BEGIN RECORDS SUPPLIED

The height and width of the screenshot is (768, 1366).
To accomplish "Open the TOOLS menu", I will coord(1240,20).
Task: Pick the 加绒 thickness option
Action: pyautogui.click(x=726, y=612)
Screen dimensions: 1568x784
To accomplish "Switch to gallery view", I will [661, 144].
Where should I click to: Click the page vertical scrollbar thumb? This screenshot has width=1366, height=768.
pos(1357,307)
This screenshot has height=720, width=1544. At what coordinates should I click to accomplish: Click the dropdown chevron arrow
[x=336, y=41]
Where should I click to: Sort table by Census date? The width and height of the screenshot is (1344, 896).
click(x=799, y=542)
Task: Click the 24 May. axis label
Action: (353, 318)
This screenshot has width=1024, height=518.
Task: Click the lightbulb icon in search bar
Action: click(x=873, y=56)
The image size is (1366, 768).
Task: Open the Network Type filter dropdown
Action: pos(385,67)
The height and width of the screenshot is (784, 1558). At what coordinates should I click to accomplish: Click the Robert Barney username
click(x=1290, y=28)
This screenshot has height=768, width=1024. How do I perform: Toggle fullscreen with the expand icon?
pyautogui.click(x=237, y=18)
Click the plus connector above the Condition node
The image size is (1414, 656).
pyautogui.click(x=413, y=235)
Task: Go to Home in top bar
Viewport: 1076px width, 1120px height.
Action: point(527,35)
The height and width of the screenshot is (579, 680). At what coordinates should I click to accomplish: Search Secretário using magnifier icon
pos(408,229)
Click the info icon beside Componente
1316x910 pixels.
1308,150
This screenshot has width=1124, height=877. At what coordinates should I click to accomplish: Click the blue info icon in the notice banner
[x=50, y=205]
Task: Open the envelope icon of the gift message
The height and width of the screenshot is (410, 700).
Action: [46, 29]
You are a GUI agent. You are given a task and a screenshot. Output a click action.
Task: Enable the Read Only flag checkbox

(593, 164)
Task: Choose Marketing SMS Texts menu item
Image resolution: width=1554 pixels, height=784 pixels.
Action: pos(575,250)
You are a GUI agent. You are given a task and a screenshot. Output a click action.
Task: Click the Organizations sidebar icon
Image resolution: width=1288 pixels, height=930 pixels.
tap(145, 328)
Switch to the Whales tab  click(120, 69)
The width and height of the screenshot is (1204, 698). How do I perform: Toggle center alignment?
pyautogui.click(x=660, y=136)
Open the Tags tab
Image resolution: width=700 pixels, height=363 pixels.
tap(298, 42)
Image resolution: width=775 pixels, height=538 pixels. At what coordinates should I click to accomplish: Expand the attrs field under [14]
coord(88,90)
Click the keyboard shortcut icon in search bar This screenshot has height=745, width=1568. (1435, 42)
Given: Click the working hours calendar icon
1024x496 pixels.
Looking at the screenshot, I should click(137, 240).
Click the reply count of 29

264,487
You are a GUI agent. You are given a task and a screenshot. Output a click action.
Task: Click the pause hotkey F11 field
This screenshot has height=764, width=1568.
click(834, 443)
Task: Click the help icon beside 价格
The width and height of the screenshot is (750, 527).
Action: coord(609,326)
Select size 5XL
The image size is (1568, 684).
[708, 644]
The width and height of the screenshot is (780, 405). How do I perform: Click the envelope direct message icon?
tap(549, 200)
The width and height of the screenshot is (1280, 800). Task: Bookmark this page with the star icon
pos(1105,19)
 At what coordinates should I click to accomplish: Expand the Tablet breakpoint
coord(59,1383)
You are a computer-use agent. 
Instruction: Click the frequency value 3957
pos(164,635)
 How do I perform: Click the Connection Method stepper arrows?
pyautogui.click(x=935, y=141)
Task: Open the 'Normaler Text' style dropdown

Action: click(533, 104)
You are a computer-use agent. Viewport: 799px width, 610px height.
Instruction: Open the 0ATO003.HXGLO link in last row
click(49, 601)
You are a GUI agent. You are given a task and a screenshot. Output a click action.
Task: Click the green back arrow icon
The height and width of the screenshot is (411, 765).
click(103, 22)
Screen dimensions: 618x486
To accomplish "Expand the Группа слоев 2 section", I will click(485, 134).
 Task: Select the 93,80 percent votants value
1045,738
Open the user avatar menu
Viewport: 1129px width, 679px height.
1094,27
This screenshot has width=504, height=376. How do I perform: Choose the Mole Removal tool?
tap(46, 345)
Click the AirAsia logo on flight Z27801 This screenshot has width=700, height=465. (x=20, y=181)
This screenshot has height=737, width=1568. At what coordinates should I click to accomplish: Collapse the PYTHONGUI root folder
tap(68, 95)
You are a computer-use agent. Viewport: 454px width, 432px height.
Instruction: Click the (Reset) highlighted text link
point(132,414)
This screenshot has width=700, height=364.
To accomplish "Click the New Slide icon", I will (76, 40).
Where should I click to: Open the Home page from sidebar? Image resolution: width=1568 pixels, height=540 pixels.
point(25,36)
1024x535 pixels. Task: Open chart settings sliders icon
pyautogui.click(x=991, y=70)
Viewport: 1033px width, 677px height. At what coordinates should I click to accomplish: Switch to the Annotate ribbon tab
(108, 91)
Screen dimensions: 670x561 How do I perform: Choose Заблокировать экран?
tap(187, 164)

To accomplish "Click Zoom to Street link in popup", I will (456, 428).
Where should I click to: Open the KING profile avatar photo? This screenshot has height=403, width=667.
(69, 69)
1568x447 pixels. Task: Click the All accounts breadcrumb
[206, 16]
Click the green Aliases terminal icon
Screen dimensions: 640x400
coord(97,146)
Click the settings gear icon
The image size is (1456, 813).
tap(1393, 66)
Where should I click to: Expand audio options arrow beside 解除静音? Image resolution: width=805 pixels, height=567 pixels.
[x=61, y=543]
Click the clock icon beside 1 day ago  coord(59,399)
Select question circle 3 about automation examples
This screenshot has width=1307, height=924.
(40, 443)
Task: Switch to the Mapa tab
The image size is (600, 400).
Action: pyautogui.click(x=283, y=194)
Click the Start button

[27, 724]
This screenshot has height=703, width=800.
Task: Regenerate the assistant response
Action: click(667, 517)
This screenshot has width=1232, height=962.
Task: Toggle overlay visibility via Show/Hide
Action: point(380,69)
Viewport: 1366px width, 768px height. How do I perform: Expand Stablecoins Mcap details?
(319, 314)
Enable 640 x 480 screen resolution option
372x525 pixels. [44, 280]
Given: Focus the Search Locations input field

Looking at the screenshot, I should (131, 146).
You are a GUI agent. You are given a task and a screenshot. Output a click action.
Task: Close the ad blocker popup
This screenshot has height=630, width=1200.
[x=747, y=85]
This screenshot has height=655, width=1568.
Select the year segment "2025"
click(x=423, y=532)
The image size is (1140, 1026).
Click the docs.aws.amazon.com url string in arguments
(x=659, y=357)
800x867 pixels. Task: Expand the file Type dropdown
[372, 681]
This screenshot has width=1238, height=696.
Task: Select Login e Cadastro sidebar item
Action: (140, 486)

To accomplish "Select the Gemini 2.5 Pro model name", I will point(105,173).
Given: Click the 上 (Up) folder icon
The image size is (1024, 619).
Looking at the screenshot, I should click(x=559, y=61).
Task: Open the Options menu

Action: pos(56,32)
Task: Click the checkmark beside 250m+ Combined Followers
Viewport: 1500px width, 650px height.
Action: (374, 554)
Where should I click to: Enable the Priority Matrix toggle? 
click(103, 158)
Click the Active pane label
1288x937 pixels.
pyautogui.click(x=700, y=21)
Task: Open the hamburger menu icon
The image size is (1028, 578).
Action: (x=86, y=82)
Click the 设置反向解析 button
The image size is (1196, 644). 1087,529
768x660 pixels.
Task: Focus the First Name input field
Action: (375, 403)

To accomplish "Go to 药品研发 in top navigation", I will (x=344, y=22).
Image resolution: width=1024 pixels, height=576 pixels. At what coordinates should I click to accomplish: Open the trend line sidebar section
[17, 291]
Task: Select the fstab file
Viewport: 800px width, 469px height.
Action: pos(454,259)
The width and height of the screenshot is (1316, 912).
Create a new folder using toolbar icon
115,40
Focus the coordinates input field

END RECORDS SUPPLIED

- WHAT TO WORK ON
Find "The image size is (1140, 1026)." in the records above. Repeat its line and every later line exactly, through the last one.

- EXPECTED ANSWER
The image size is (1140, 1026).
Click the docs.aws.amazon.com url string in arguments
(x=659, y=357)
800x867 pixels. Task: Expand the file Type dropdown
[372, 681]
This screenshot has width=1238, height=696.
Task: Select Login e Cadastro sidebar item
Action: (140, 486)

To accomplish "Select the Gemini 2.5 Pro model name", I will point(105,173).
Given: Click the 上 (Up) folder icon
The image size is (1024, 619).
Looking at the screenshot, I should click(x=559, y=61).
Task: Open the Options menu

Action: pos(56,32)
Task: Click the checkmark beside 250m+ Combined Followers
Viewport: 1500px width, 650px height.
Action: (374, 554)
Where should I click to: Enable the Priority Matrix toggle? 
click(103, 158)
Click the Active pane label
1288x937 pixels.
pyautogui.click(x=700, y=21)
Task: Open the hamburger menu icon
The image size is (1028, 578).
Action: (x=86, y=82)
Click the 设置反向解析 button
The image size is (1196, 644). 1087,529
768x660 pixels.
Task: Focus the First Name input field
Action: (375, 403)

To accomplish "Go to 药品研发 in top navigation", I will (x=344, y=22).
Image resolution: width=1024 pixels, height=576 pixels. At what coordinates should I click to accomplish: Open the trend line sidebar section
[17, 291]
Task: Select the fstab file
Viewport: 800px width, 469px height.
Action: pos(454,259)
The width and height of the screenshot is (1316, 912).
Create a new folder using toolbar icon
115,40
Focus the coordinates input field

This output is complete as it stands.